From mboxrd@z Thu Jan  1 00:00:00 1970
Return-Path: <herbert.guan@arm.com>
Received: from foss.arm.com (usa-sjc-mx-foss1.foss.arm.com [217.140.101.70])
 by dpdk.org (Postfix) with ESMTP id C7903239
 for <dev@dpdk.org>; Mon, 27 Nov 2017 08:49:55 +0100 (CET)
Received: from usa-sjc-imap-foss1.foss.arm.com (unknown [10.72.51.249])
 by usa-sjc-mx-foss1.foss.arm.com (Postfix) with ESMTP id 04F811529;
 Sun, 26 Nov 2017 23:49:55 -0800 (PST)
Received: from lenovo-a010984.shanghai.arm.com
 (lenovo-a010984.shanghai.arm.com [10.169.40.44])
 by usa-sjc-imap-foss1.foss.arm.com (Postfix) with ESMTPA id 4CC6C3F24A;
 Sun, 26 Nov 2017 23:49:54 -0800 (PST)
From: Herbert Guan <herbert.guan@arm.com>
To: jerin.jacob@caviumnetworks.com,
	jianbo.liu@arm.com,
	dev@dpdk.org
Cc: Herbert Guan <herbert.guan@arm.com>
Date: Mon, 27 Nov 2017 15:49:45 +0800
Message-Id: <1511768985-21639-1-git-send-email-herbert.guan@arm.com>
X-Mailer: git-send-email 1.8.3.1
Subject: [dpdk-dev] [PATCH] arch/arm: optimization for memcpy on AArch64
X-BeenThere: dev@dpdk.org
X-Mailman-Version: 2.1.15
Precedence: list
List-Id: DPDK patches and discussions <dev.dpdk.org>
List-Unsubscribe: <http://dpdk.org/ml/options/dev>,
 <mailto:dev-request@dpdk.org?subject=unsubscribe>
List-Archive: <http://dpdk.org/ml/archives/dev/>
List-Post: <mailto:dev@dpdk.org>
List-Help: <mailto:dev-request@dpdk.org?subject=help>
List-Subscribe: <http://dpdk.org/ml/listinfo/dev>,
 <mailto:dev-request@dpdk.org?subject=subscribe>
X-List-Received-Date: Mon, 27 Nov 2017 07:49:56 -0000

This patch provides an option to do rte_memcpy() using 'restrict'
qualifier, which can induce GCC to do optimizations by using more
efficient instructions, providing some performance gain over memcpy()
on some AArch64 platforms/enviroments.

The memory copy performance differs between different AArch64
platforms.

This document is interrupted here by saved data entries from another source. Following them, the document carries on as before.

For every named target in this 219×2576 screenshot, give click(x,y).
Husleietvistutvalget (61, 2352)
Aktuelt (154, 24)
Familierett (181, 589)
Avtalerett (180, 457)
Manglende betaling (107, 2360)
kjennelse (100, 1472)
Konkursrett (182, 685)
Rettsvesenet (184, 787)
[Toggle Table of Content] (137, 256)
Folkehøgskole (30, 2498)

And a more recent glibc (e.g. 2.23 or later)
can provide a better memcpy() performance compared to old glibc
versions. It's always suggested to use a more recent glibc if
possible, from which the entire system can get benefit. If for some
reason an old glibc has to be used, this patch is provided for an
alternative.

This implementation can improve memory copy on some AArch64
platforms, when an old glibc (e.g. 2.19, 2.17...) is being used.
It is disabled by default and needs "RTE_ARCH_ARM64_MEMCPY"
defined to activate. It's not always proving better performance
than memcpy() so users need to run DPDK unit test
"memcpy_perf_autotest" and customize parameters in "customization
section" in rte_memcpy_64.h for best performance.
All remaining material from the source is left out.